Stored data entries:
┌──

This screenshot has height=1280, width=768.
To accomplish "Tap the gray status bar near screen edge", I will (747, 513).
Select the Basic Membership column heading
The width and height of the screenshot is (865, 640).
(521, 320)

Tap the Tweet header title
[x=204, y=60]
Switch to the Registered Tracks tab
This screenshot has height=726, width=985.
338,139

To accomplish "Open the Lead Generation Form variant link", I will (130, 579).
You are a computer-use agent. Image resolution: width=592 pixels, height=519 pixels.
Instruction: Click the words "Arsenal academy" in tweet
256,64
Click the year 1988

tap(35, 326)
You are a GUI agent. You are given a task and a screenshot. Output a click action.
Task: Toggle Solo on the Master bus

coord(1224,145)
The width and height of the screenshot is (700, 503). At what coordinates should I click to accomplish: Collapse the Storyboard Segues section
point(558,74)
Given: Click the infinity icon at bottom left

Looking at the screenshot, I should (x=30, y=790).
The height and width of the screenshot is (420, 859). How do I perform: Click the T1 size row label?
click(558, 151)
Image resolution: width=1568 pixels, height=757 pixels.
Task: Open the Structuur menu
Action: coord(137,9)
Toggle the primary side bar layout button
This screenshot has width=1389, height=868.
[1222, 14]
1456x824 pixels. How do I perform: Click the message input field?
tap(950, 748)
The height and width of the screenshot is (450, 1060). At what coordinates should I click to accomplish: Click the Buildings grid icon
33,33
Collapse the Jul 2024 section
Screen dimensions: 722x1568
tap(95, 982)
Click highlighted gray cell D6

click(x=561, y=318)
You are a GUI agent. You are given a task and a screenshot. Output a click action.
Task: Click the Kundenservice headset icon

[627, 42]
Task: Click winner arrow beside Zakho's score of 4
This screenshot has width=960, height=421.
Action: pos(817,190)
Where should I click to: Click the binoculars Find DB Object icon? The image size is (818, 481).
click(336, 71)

└──

> [Prompt]
Scale the rows from the line containing "Task: Click winner" through the end of the rows, and give them all again, requests included. Multiply every coordinate in the answers by 0.65 and round to whole numbers, with halves rounded up.

> [Result of this exercise]
Task: Click winner arrow beside Zakho's score of 4
This screenshot has width=960, height=421.
Action: pos(531,124)
Where should I click to: Click the binoculars Find DB Object icon? The image size is (818, 481).
click(218, 46)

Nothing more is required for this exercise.